Евгений Тарле - Крымская война. Том 1
Получив от Меншикова этот ответ на фирманы Абдул-Меджида, турки бросились к Стрэтфорду-Рэдклифу.
Лорд Стрэтфорд просил в тот же день (5 мая) личного свидания с Меншиковым. Но Меншиков уклонился под предлогом нездоровья, и Стрэтфорд говорил с поверенным в делах Озеровым. «Посол (Стрэтфорд — Е. Т.) снова с большим волнением говорил о беспокойстве, которое мы внушаем Европе… Он привел, в подтверждение своих опасений, факт наших вооружений, которые приняли обширные размеры и приближались к границам (Турции — Е. Т.), он старался извинить недоверие и опасения Турции тем впечатлением, которое осталось от нашего поспешного предложения Австрии выступить вместе против Турции». Но общее впечатление, которое осталось у Озерова и о котором Меншиков поспешил сейчас же (6 мая) написать Нессельроде, — было самое удовлетворительное. Да и не могло быть иначе: затем ведь Стрэтфорд-Рэдклиф и пожелал экстренно видеться с Меншиковым или уполномоченным Меншикова, чтобы внушить русскому правительству мысль, что Англия не вмешается в войну России с Турцией, не окажет материальной и военной помощи туркам. Только это убеждение могло спровоцировать Меншикова на новые, быстрые, непоправимые решения. Лорд Стрэтфорд-Рэдклиф даже увлекся (по словам Озерова) и заявил, что по свойственной ему лично гуманности он всецело сочувствует нуждам и пользе турецких христиан. «Мои мнения по этому вопросу, — сказал он, — до такой степени укрепились во мне, что если бы даже они встретили неодобрение со стороны моего правительства, я предпочел бы покинуть свою карьеру скорее, чем отказаться от моих мнений». Озеров (доносит Меншиков канцлеру) «поблагодарил лорда Стрэтфорда за дружеский тон, в котором тот говорил с ним», но отстаивал непримиримую позицию России и подчеркнул, что «император (Николай — Е. Т.) желает сохранить полную свободу действий на Востоке». Озеров выразил даже надежду после такого дружественного и откровенного разговора (après les preuves de franchise et de bonne entente), что лорд Стрэтфорд-Рэдклиф будет помогать русской дипломатии в ее усилиях образумить турок. «Тогда посол намекнул, что раньше чем дойти до применения крайних мер, мы могли бы согласиться на кое-какие изменения в деталях акта, которого мы требуем. Озеров нашел его (Стрэтфорда — Е. Т.) на этот раз более готовым к тому, чтобы примириться с сильной настойчивостью с нашей стороны (plus préparé à une insistance forte de notre part), — и я расположен думать, что, при моей нынешней позиции, лорд Стрэтфорд не будет так нам противиться перед лицом турок, особенно если мы немножко польстим его самолюбию».

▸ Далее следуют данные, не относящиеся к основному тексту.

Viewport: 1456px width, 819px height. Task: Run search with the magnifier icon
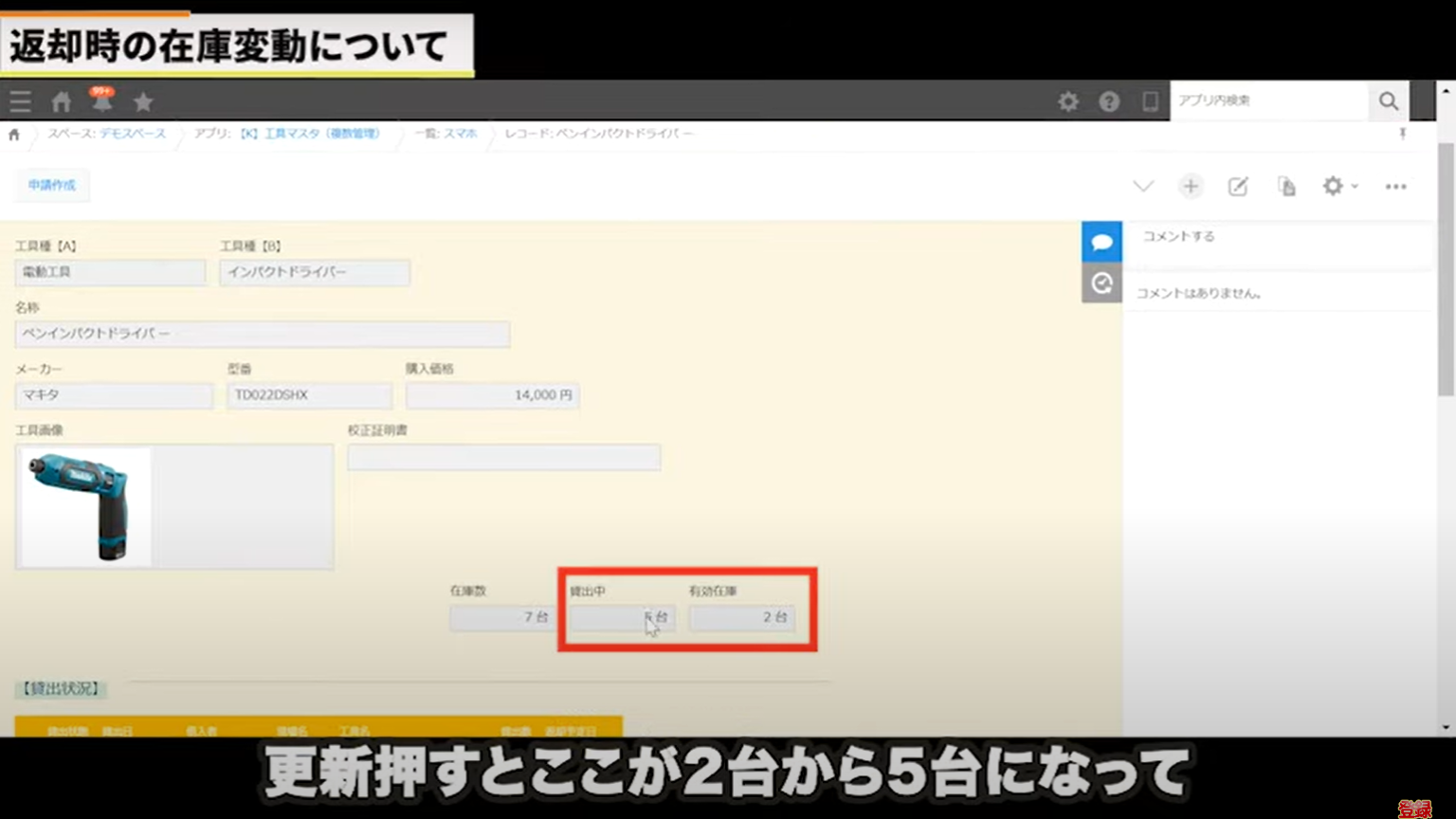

Словом, Меншиков, пишущий это царю (через Нессельроде), и сам царь должны были окончательно успокоиться: никакой опасности выступления Англии нет и быть не может. Французский флот останется в полном одиночестве в Архипелаге. Турки — одиноки, так как без Англии Наполеон III не выступит. Чтобы окончательно направить Меншикова по ложной дороге, лорд Стрэтфорд, не довольствуясь этой «дружеской» беседой с Озеровым, написал Меншикову 8 мая письмо, ласково увещевая его быть снисходительным к туркам и не уезжать из Константинополя. Коротенький ответ Меншикова от 9 мая 1853 г. отклонил просьбу и подтвердил, что князь ждет от турок положительного ответа.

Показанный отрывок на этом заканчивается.